Caroline, center, Maurisa's Conservation Academy supervisor, with her crew in 2022
According to the U.S. Bureau of Labor Statistics, in the entire industry of agriculture, forestry, fishing, and hunting in 2022, only 28.3% of employed persons were women and 29% were Black, Asian, or Hispanic. In a 2022 Gallup poll, 22.1% of Generation Z respondents and 11.5% of Millennials self-identified as LGBTQ+, and that number rises yearly while older generations remain constant. Conservation is important to the LGBTQ+ community—the green stripe in the rainbow Pride flag symbolizes nature. And intersectionality, the interconnected nature of identities and how they combine to result in discrimination or privilege (Hispanic and gay versus white and gay), is at the heart of the LGBTQ+ community.
“I'm a big believer that accessibility plays a huge role in whether or not people who have multiple intersecting identities can be able to experience nature,” explained Maurisa, “I took a class [in college], Outdoors for All, and it very much highlighted the accessibility problems [of parks]. If you have a sign in one language, in English, that tells you who’s supposed to be there and who’s not. And it’s just a simple trail sign, you know, so I think there’s a lot of things that are taken for granted.”
After finishing Conservation Academy, Maurisa applied for OFS’s Conservation Gear Scholarship, made possible thanks to a generous donor, which awards $500 for gear such as boots and outerwear. In her essay, Maurisa stated, “My education in college, as well as the experience and education I received from Operation Fresh Start, has opened my eyes to how different communities interact with their environment, and how they cannot…Why visit a state park when most of the people who are also visiting do not look like you or have the same experiences as you? …I have privileged parts of my identity. But I am also a queer, plus-sized, Latina woman born into a low socio-economic household…I want to be able to represent a part of a community that has for so long been left on the sidelines.”

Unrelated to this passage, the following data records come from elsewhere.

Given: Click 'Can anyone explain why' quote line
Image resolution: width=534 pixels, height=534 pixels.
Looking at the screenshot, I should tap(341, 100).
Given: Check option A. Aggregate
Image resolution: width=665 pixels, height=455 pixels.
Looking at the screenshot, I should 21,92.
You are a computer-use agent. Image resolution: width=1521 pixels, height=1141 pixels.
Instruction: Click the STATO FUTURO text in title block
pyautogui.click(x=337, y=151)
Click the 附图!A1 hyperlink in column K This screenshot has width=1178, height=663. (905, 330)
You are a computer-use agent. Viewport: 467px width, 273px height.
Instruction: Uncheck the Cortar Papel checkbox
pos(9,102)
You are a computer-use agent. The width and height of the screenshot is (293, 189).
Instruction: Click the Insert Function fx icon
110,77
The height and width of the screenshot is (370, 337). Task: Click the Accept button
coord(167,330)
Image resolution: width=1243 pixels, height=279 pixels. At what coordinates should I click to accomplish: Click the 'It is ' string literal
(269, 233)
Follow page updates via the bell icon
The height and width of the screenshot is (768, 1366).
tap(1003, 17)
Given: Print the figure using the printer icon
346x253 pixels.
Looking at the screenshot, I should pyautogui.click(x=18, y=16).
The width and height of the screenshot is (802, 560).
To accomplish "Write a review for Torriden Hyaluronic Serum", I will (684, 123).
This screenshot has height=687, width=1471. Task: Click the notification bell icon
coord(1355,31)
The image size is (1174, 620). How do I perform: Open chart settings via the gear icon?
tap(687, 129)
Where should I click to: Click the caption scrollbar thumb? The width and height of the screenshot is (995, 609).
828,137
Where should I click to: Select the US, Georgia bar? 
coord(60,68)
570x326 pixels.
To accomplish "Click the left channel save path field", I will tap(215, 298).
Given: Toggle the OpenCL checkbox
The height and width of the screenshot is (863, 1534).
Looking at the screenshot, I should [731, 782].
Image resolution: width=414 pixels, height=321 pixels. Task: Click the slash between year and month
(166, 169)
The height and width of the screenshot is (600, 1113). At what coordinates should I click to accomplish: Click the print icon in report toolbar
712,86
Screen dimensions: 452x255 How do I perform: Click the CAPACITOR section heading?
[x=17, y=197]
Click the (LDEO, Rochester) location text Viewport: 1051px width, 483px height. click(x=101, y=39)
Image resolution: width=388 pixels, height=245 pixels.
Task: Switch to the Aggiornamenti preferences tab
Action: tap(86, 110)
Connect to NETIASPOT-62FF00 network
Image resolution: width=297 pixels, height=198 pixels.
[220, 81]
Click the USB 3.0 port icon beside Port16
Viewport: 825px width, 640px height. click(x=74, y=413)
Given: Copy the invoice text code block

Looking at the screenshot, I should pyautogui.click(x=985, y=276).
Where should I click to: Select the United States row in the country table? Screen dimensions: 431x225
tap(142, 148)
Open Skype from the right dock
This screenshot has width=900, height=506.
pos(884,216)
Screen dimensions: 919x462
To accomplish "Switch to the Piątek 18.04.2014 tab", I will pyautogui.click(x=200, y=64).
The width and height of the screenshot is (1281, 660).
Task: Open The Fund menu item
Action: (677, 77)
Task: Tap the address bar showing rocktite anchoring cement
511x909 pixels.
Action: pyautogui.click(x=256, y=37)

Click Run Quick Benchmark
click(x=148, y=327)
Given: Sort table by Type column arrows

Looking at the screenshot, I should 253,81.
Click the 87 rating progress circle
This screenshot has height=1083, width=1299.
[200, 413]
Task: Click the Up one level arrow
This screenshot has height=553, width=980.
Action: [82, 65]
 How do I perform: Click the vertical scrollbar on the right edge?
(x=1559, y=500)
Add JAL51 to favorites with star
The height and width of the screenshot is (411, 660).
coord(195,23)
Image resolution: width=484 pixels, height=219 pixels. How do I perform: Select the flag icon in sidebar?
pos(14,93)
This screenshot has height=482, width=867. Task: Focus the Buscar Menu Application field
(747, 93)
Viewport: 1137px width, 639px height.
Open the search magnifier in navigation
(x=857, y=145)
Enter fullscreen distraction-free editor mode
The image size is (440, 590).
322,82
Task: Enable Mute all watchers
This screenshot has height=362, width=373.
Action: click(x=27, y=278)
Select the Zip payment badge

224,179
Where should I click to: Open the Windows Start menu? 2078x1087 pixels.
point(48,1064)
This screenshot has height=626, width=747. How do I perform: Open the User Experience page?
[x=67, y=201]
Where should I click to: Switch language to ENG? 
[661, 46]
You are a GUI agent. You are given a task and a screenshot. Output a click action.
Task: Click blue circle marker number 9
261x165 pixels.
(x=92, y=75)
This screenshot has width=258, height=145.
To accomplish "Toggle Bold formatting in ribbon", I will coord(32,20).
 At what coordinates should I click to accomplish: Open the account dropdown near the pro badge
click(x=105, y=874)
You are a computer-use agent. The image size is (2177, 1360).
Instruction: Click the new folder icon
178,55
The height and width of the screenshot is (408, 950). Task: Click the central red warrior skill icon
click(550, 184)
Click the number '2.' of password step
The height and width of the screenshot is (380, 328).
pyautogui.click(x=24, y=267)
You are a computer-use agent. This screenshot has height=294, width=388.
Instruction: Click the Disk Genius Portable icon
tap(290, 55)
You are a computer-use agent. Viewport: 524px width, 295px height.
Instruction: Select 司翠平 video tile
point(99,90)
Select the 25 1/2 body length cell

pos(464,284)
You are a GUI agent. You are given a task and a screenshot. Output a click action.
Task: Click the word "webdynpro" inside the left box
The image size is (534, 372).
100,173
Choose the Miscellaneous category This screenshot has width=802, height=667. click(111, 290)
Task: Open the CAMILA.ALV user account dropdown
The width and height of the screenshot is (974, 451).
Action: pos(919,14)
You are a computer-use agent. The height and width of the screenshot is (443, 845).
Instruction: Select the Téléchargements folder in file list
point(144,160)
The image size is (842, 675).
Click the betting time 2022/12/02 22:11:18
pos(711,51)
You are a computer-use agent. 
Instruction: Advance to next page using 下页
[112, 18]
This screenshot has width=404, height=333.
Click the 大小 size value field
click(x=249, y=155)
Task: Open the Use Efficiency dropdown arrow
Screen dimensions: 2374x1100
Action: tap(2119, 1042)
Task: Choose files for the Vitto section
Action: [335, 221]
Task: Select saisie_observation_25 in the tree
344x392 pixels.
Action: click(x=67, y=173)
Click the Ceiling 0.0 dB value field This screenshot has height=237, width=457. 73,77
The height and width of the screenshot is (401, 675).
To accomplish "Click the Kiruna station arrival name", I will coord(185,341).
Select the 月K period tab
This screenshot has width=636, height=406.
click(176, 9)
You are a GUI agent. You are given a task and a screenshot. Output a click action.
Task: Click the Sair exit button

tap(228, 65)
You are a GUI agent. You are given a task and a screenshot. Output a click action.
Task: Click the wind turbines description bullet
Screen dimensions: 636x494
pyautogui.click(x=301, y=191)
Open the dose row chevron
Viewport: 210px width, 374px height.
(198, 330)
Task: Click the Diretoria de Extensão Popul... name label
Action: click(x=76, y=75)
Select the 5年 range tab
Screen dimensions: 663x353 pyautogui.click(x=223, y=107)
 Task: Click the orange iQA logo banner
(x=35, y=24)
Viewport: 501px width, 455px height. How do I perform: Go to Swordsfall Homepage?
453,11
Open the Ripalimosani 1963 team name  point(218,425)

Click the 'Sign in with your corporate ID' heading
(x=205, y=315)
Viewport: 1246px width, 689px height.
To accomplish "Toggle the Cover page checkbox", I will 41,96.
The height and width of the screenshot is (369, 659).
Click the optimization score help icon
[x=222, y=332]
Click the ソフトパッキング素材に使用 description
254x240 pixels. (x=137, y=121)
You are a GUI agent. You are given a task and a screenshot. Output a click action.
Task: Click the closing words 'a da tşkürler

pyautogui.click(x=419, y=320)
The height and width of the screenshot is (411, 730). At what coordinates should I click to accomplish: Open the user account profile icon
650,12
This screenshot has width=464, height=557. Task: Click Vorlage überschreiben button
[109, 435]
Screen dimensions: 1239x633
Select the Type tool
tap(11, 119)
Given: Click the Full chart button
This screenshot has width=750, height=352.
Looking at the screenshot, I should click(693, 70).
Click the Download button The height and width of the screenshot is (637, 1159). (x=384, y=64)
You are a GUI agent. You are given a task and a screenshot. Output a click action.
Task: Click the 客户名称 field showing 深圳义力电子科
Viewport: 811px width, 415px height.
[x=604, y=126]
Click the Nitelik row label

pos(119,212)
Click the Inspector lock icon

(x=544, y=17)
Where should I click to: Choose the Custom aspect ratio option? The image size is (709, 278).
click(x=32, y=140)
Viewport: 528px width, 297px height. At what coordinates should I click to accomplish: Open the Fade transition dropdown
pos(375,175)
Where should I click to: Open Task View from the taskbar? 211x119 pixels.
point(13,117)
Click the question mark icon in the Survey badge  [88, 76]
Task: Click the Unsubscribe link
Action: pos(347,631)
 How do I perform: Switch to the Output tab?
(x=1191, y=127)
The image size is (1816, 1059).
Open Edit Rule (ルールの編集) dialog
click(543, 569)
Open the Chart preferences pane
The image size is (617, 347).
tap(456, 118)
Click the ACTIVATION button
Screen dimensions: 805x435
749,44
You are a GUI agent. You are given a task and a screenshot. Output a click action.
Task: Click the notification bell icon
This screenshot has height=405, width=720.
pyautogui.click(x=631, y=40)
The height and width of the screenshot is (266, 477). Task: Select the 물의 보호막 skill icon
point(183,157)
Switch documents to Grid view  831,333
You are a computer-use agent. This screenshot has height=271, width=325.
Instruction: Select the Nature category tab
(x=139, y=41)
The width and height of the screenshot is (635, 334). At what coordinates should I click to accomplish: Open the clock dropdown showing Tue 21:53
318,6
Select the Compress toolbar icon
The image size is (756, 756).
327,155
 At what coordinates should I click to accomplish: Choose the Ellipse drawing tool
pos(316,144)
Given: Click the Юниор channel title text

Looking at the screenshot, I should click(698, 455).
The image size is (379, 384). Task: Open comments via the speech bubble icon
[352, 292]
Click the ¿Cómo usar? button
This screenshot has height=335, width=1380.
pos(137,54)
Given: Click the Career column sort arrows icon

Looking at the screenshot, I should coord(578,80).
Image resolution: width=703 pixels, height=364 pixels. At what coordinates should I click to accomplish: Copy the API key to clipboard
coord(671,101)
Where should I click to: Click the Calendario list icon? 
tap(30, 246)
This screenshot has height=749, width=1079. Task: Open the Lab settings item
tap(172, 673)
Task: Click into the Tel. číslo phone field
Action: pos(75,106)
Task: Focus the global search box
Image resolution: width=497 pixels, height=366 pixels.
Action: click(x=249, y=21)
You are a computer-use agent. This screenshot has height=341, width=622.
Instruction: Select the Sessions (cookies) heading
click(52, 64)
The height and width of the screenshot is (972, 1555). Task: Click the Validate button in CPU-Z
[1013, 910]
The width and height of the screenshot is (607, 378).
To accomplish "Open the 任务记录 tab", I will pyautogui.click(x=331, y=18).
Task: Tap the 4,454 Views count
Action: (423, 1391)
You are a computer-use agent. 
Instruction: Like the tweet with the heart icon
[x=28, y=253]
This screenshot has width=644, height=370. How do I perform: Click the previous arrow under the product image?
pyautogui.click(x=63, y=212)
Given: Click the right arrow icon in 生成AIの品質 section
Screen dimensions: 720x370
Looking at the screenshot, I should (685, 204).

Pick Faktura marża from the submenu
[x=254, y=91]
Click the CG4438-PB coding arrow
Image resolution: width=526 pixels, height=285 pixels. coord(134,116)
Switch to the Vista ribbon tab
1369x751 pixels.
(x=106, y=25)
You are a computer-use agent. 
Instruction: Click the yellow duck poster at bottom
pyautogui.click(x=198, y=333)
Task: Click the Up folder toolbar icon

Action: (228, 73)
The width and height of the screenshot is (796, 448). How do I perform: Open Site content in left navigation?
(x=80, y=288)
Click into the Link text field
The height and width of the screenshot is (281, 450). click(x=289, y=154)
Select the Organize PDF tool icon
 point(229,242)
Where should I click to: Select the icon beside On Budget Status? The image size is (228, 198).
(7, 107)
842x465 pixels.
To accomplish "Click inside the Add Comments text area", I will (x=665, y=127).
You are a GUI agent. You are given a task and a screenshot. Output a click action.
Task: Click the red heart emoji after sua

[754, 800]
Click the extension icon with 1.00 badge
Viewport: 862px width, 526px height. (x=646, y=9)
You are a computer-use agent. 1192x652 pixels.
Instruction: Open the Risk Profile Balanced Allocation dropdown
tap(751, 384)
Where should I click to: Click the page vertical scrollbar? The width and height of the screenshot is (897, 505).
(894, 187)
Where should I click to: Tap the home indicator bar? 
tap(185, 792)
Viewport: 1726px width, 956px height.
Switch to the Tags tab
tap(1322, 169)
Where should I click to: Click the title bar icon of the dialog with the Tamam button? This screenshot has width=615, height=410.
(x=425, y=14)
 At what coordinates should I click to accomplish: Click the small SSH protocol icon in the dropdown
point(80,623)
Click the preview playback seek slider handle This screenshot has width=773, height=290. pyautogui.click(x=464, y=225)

Cory Rich, left, and Maurisa, right, at her award ceremony for the Conservation Gear Scholarship
This past spring, Maurisa graduated from UW-Madison and currently works for Madison Audubon as a Prairie Partners intern. When asked about her career goals following college, she answered, “I want to definitely be a part of environmental education, being the person to foster positive relationships with people in the outdoors.”
When asked what green flags they look for in a workplace, Maurisa answered, “Definitely younger individuals. Not to say that I mind working with older individuals, but I feel like there's naturally a generational culture difference that older people can learn, but I just don't think it's as natural. And definitely people in positions of power at the organization who have diverse identities [versus] when I'm interviewing with a panel that's, like, three white-passing individuals and one woman.”
Like the evolution of the word queer, conservation and green spaces are slowly diversifying and accommodating more people thanks to the work of advocates and organizations. Young adults like Maurisa will ensure that purposeful, equitable change continues.
“Things just take time,” Maurisa said, “I'm a younger adult, like, I'm still figuring my stuff out, but it was ten times worse when I was younger. So I think really acknowledging that, in due time, things will fall into place. You'll find people who like to have you around, and you can't force that. Again, it'll fall into place.”